**What to work on:** When you reach the line that contains "Where should I", begin copying exactly, and continue through the last line of the data; no pictures belong in the copy.

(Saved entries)
..............................

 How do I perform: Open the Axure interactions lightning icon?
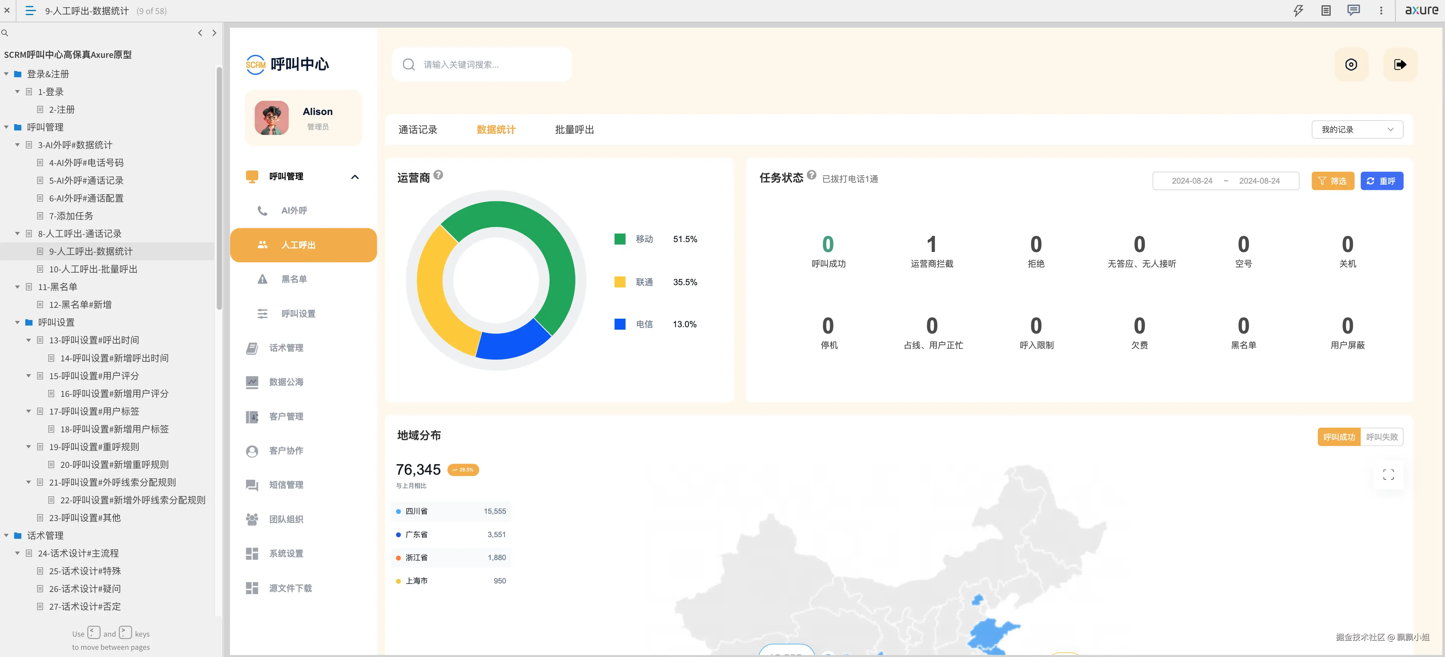coord(1298,11)
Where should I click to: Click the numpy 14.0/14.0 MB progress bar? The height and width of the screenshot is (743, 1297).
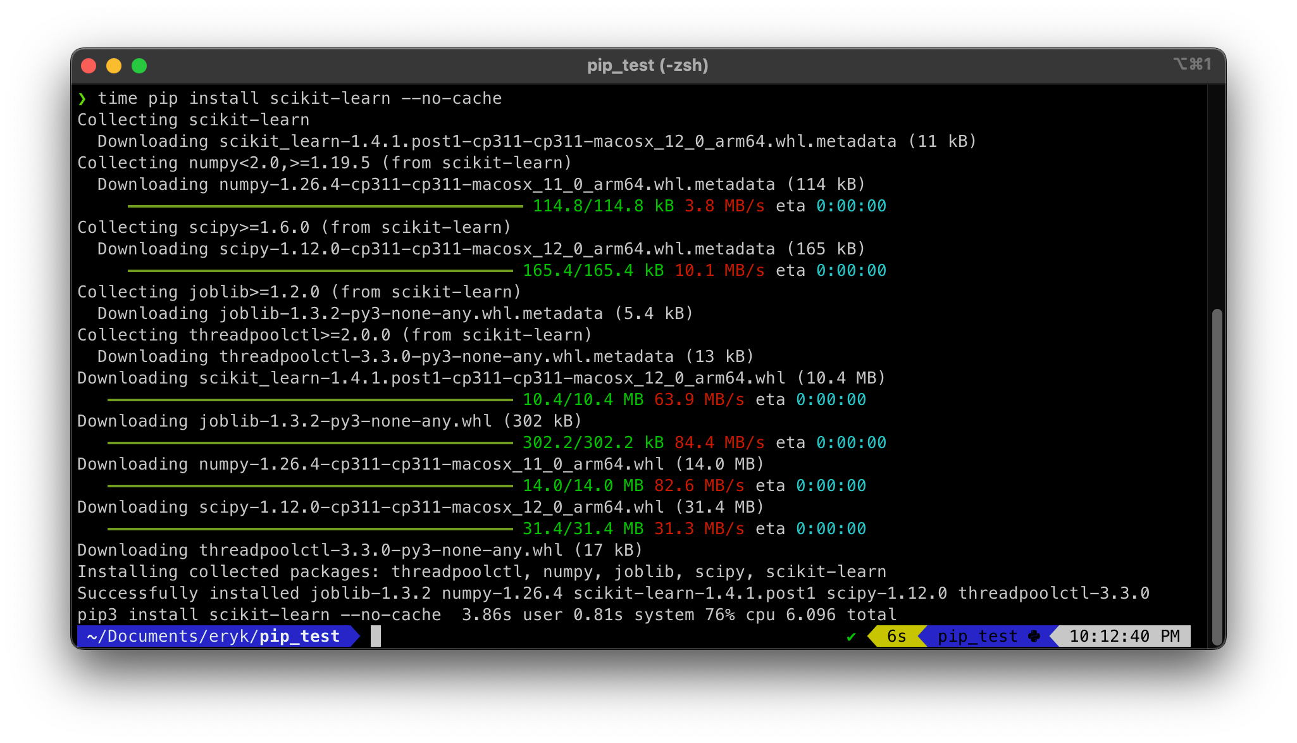point(310,485)

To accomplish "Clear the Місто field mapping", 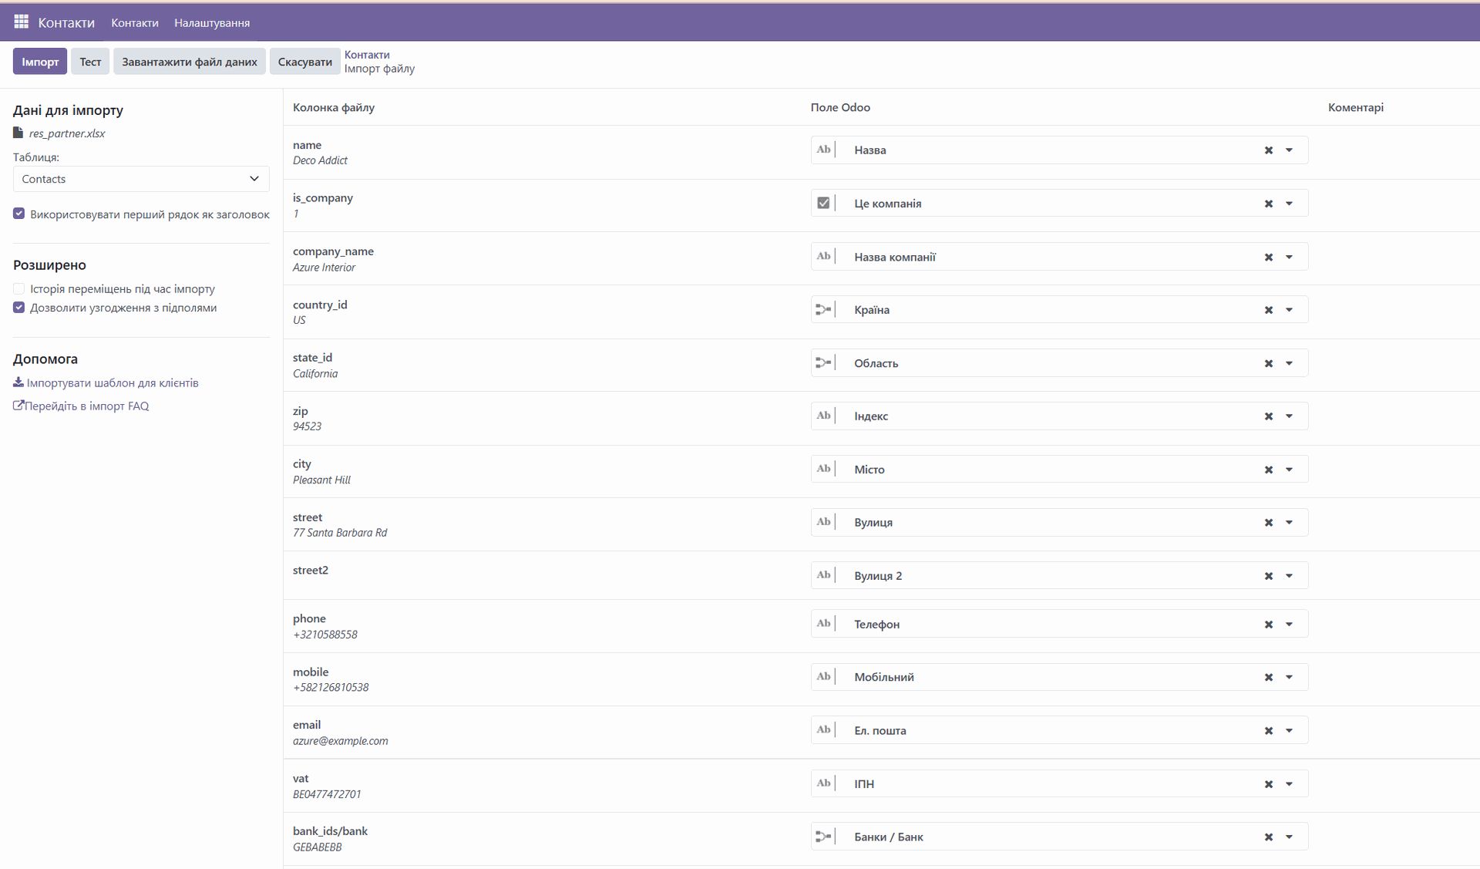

..............................

**Your response:**
Where should I click to: Click the numpy 14.0/14.0 MB progress bar? The height and width of the screenshot is (743, 1297).
point(310,485)

To accomplish "Clear the Місто field mapping", 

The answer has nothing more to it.